▸ Activity: Leave out the pictures and retype, exactly, the lines below from the line with "You are a computer-use" up to and including the line with "This screenshot has height=964, width=815.", nothing more.

- - -

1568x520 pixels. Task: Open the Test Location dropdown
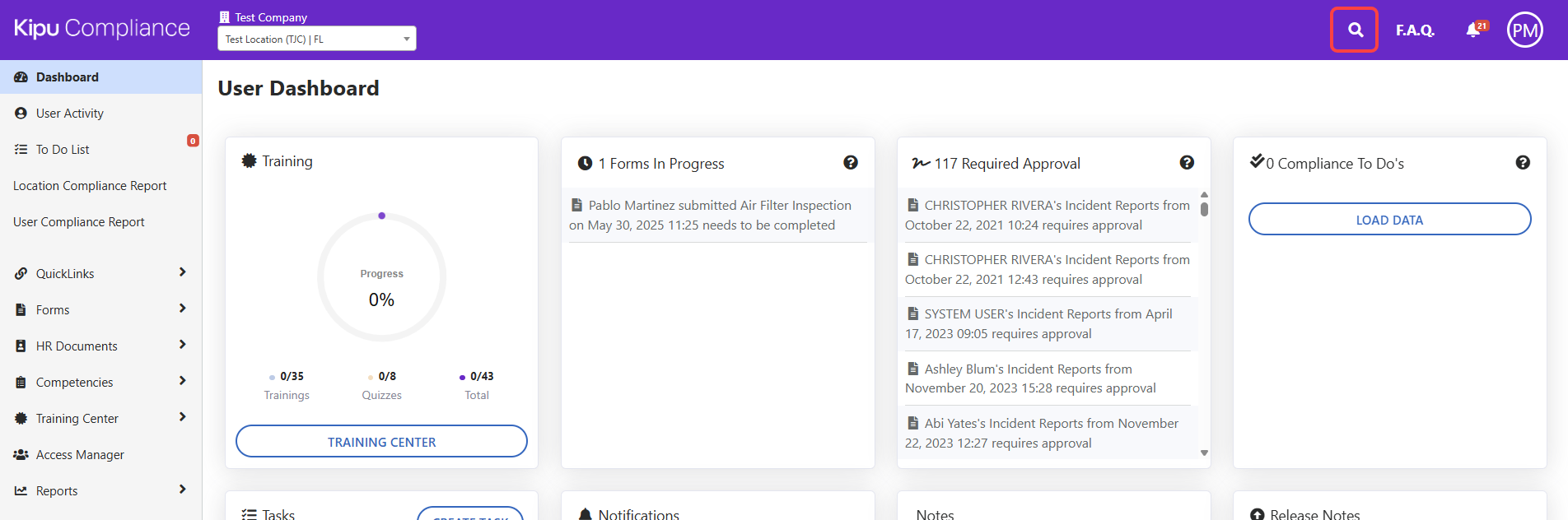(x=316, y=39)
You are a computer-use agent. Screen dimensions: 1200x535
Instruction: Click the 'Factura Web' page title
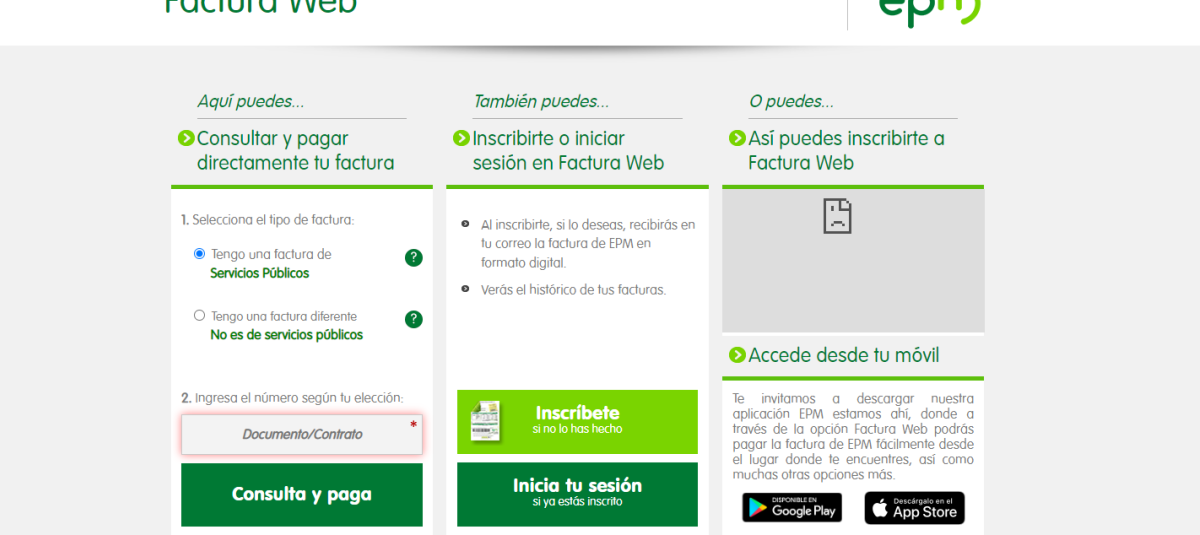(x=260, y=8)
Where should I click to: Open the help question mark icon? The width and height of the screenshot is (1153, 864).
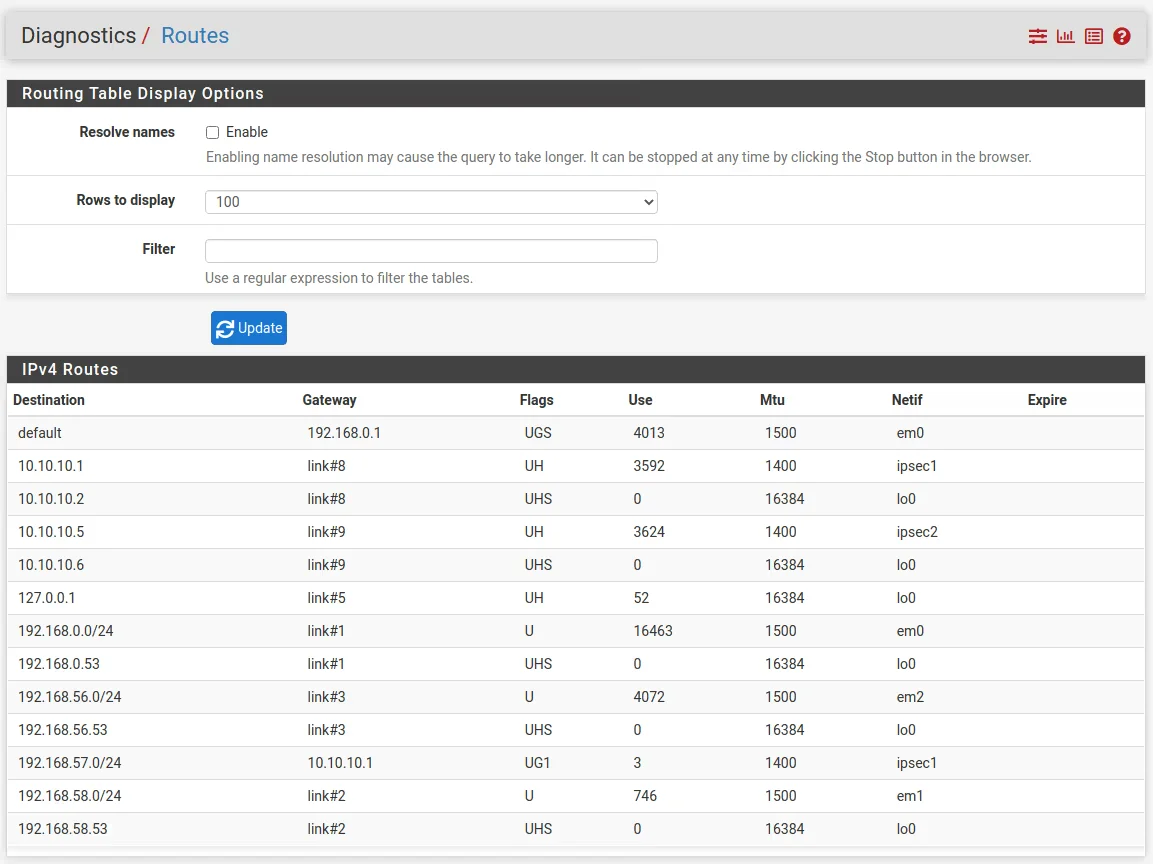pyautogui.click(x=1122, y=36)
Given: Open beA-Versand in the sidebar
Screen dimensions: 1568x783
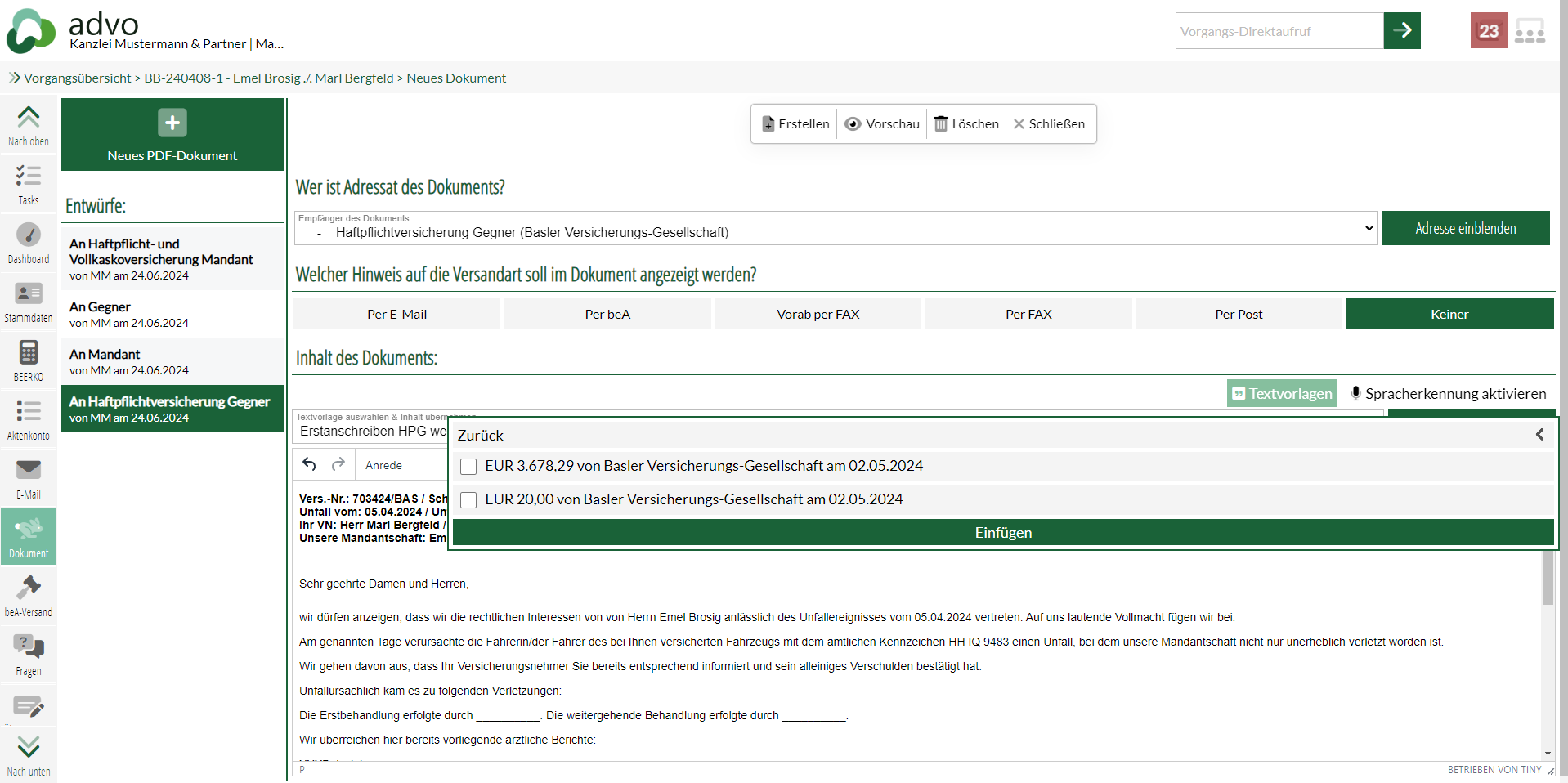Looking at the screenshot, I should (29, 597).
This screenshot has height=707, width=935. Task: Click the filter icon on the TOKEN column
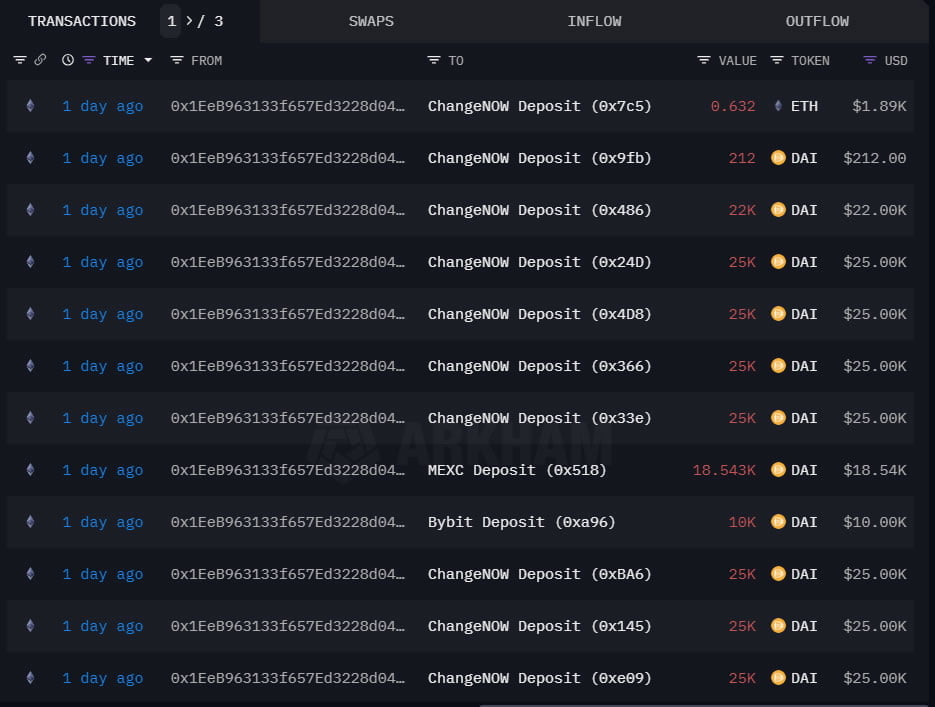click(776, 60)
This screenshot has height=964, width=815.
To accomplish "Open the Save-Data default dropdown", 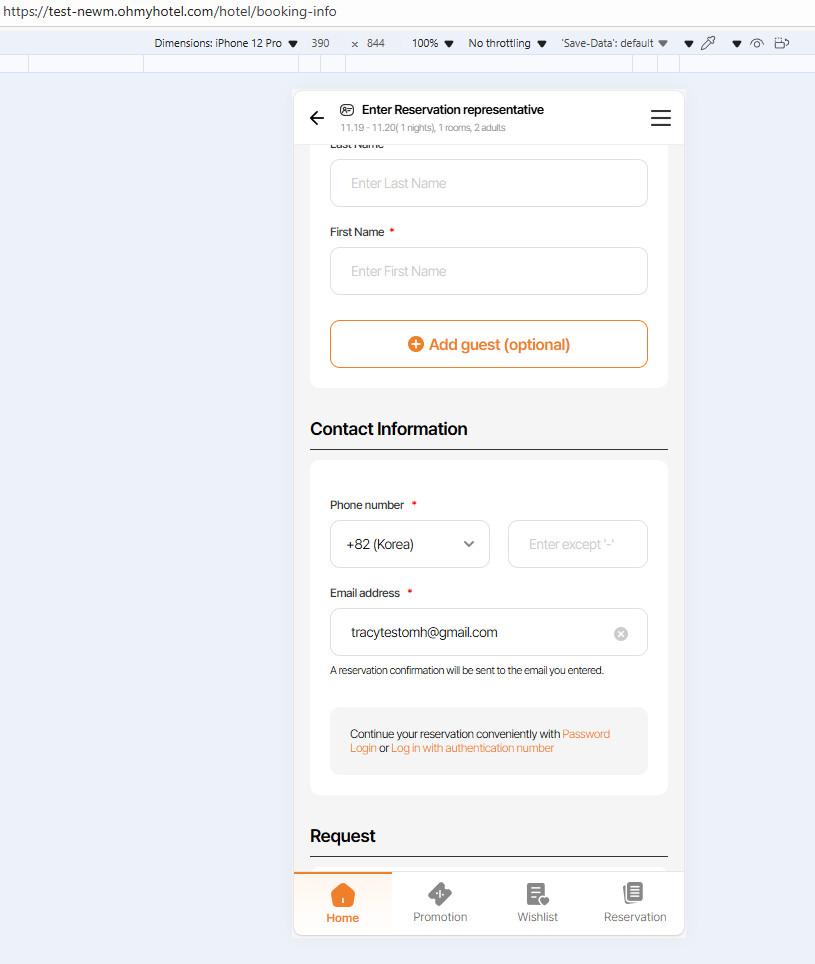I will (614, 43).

- - -

▸ Solution below:
You are a computer-use agent. Screen dimensions: 1200x535
Instruction: Click the 'Factura Web' page title
(x=260, y=8)
Where should I click to: Open the help question mark icon? The width and height of the screenshot is (1153, 864).
pyautogui.click(x=1122, y=36)
Given: Open beA-Versand in the sidebar
Screen dimensions: 1568x783
Looking at the screenshot, I should (29, 597).
This screenshot has height=707, width=935. Task: Click the filter icon on the TOKEN column
click(776, 60)
This screenshot has height=964, width=815.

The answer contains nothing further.